In a statement headed "Is The ANC As Democratic As It Claims?", a confidential report by the US consulate in Durban dated 8 January 2010 - released publicly by Wikileaks on 24 August this year - stated: "The AbM movement is a test of democratic governance for the ANC..."
In its introduction, this report sent to the US State Department reads: "What began as a Durban road blockade in 2005 has become a shack-dwellers movement in South Africa. Abahlali baseMjondolo (AbM, which means `those who live in the shacks' in Zulu) now includes thousands of shack-dwellers from more than 30 informal settlements throughout the country. AbM has garnered international support and has won legal battles against the African National Congress's (ANC) attempts at forced removal. While the ANC claims to be making efforts to clean up slums and provide the poor with adequate housing, AbM leadership claims intimidation and anti-democratic tactics are used against its members by the ruling party. AbM represents a true test of democratic governance for the ANC."
I agree with the sense of this report. It is significant, however, that it has taken the leak of a confidential communication from a US consular official to make plain to South Africa and the world such a major threat to the country's still young and vulnerable democracy. The full report should be read with care by every South African with a concern for the country's present, past and future.
A major question is: Why, in such a highly politicised country, has there been such minimal attention to such a major political issue?
In the exile period through to its formation of the first post-apartheid government of South Africa, the ANC embodied both democratic and anti-democratic qualities.

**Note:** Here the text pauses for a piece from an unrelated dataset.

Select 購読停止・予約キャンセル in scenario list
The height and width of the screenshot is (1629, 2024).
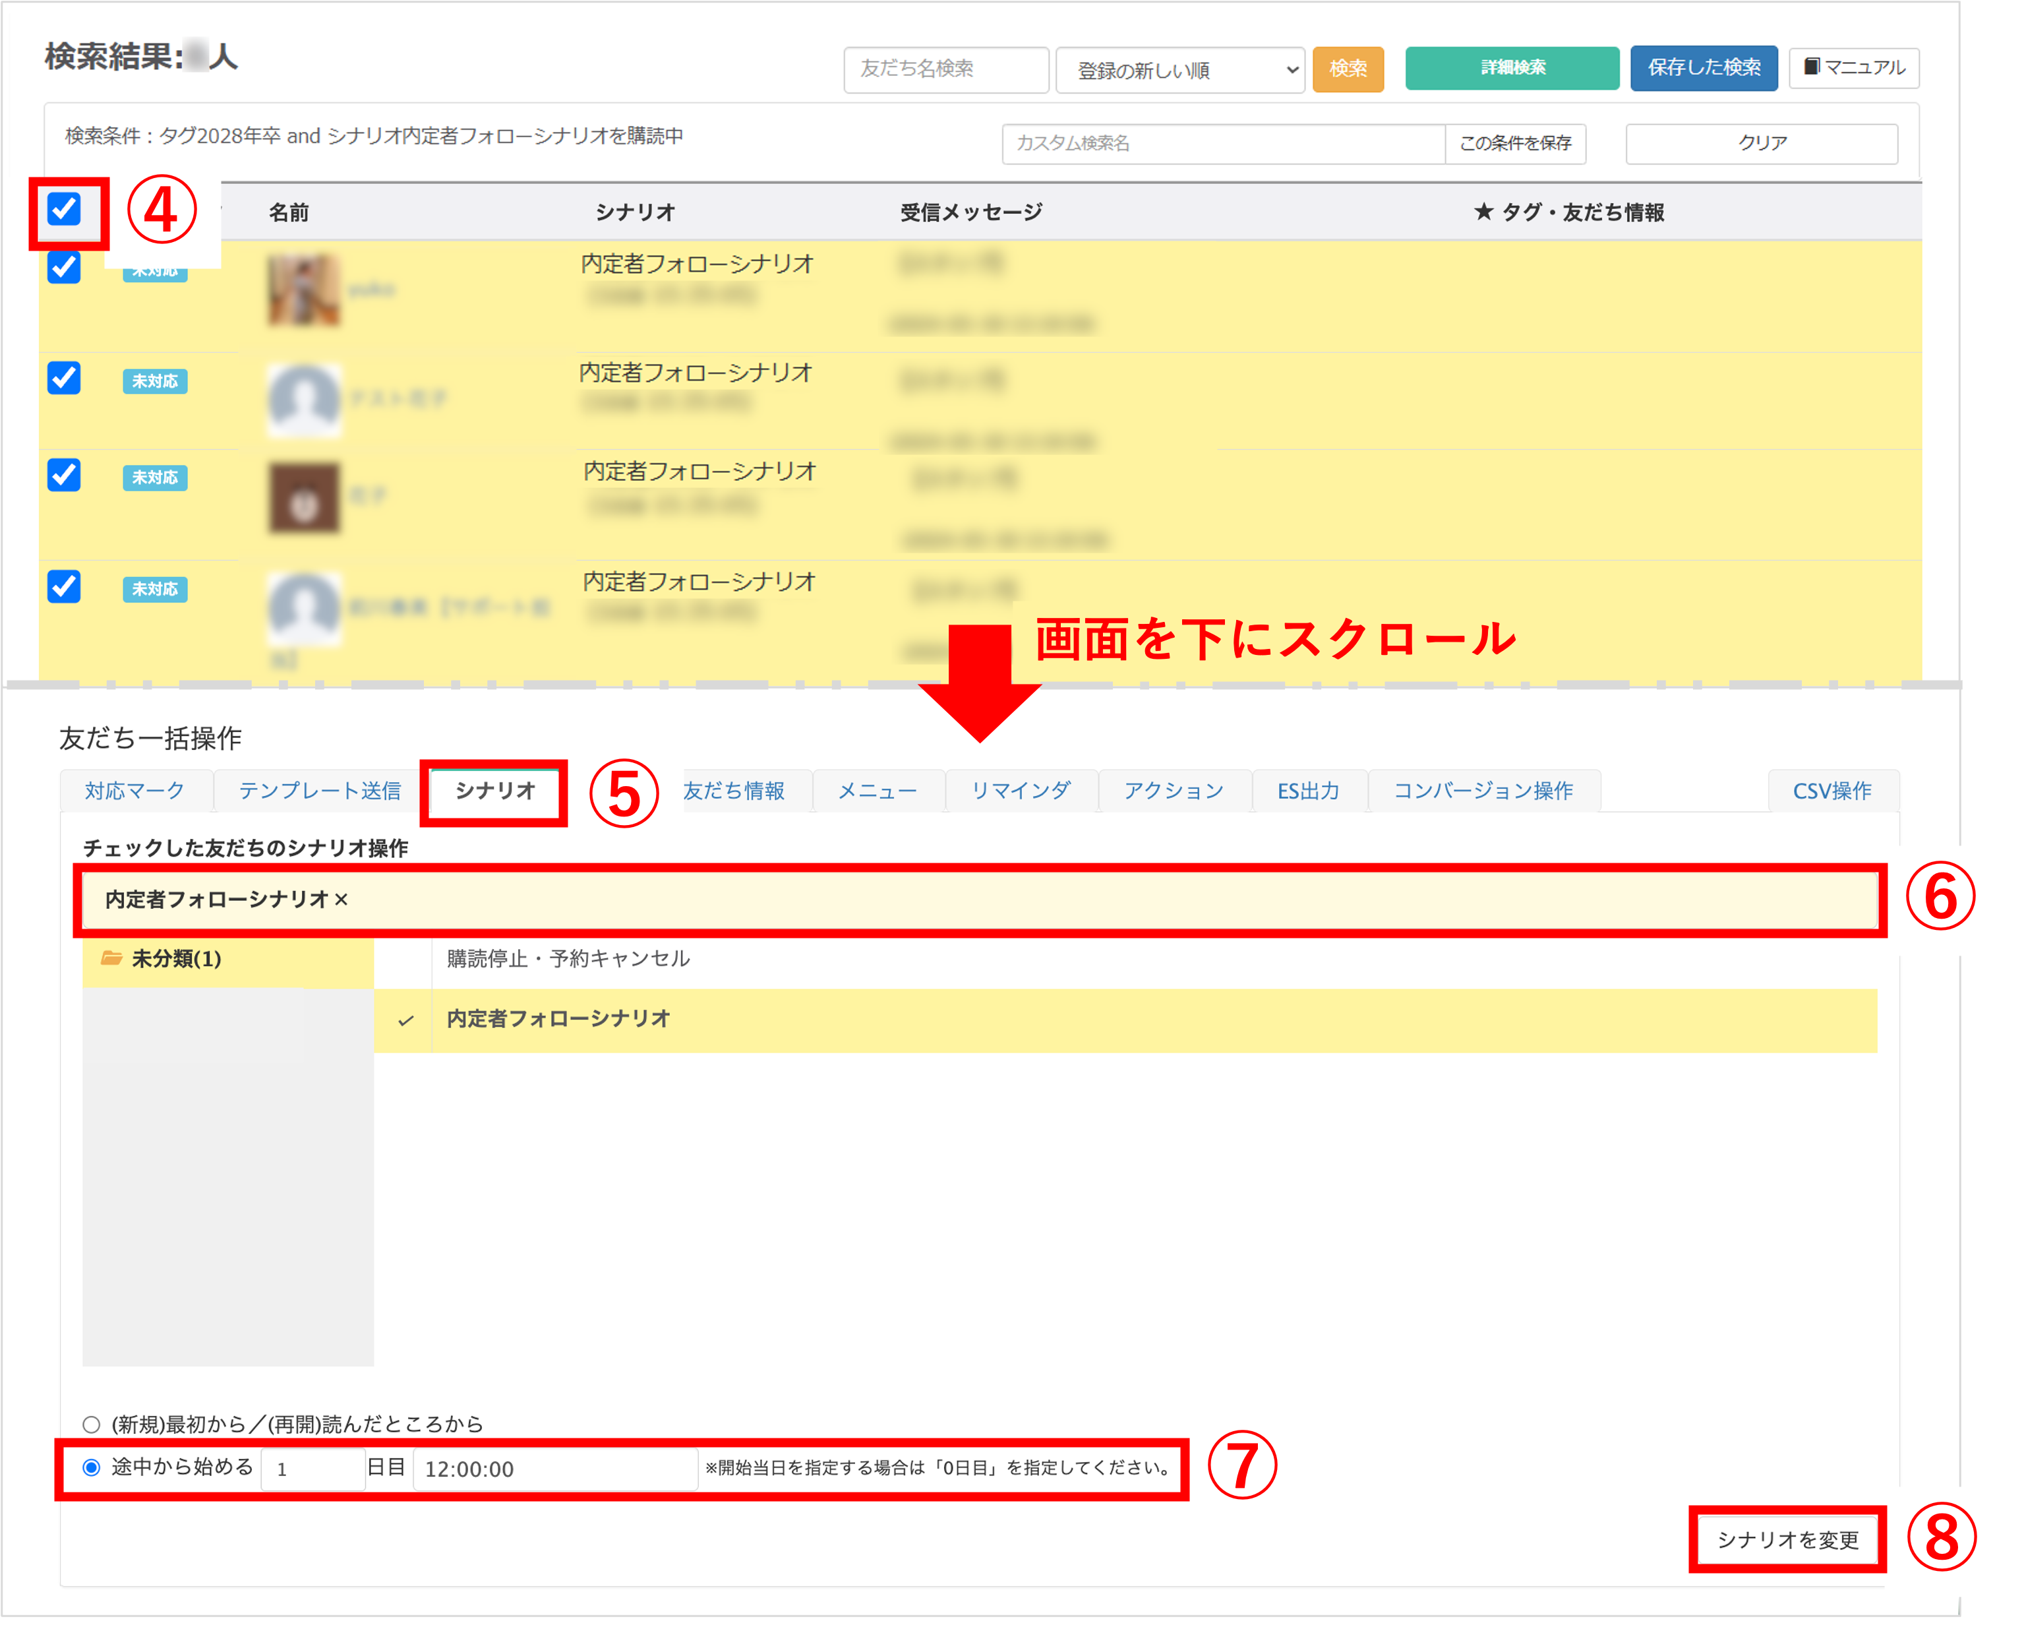(569, 959)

Its formation in 1912, as the Native National Congress, was a profoundly democratic event. I am not aware of any other political party in Africa which so early and - generally speaking - so successfully sought a political practice that would rise above tribe and clan, and thus provide a genuine route to nationhood. One need only look to Zimbabwe, by comparison, to see how miserably this process has failed there. No other political party in South Africa was so responsible as the ANC for the winning of universal suffrage in 1994.